Dynamics of Biological Water: Insights from Molecular Modeling of Light Scattering in Aqueous Trehalose Solutions

Abstract

Extended depolarized light scattering (EDLS) measurements have been recently employed to investigate the dynamics of water solvating biological molecules, giving evidence of the presence of two different dynamical regimes among water molecules. An interpretation of EDLS has been proposed that provides an independent estimate of the retardation factor of slowdown with respect to fast water molecules and of the number of solvent molecules affected by this slowing down. Nevertheless this measure is an inherently complex one, due to the collective nature of the physical property probed.
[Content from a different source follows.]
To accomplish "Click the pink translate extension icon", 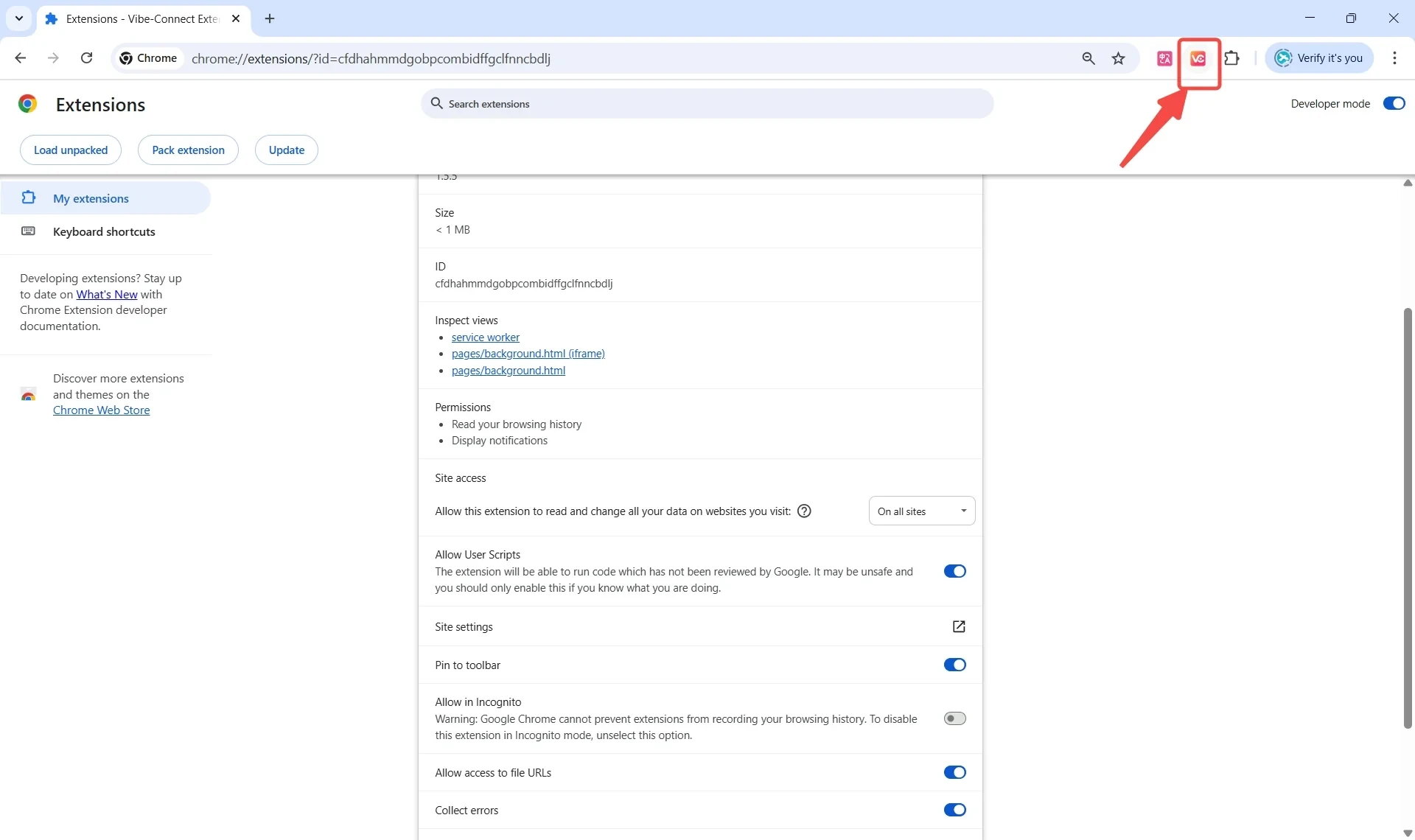I will (1164, 58).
In the present work a molecular dynamics (MD) approach has been used to more deeply understand experimental results. Time correlation functions of the collective polarizability anisotropy have been calculated for the prototype disaccharide trehalose in aqueous solutions as a function of concentration. The unique capability of MD to disentangle the contributions to the dynamics arising from solute, solvent, and cross terms between the two allowed us to check the reliability of an interpretation that assumes a spectral separation of water and sugar dynamics, as well as to highlight the very presence of two distinct relaxation processes in water. The two processes have been attributed to the dynamics of bulk and hydration water, respectively. A retardation factor of ~5 and concentration dependent hydration numbers have been observed, in good agreement with experimental results [Paolantoni, M.; et al. J. Phys. Chem. B 2009, 113, 7874-7878].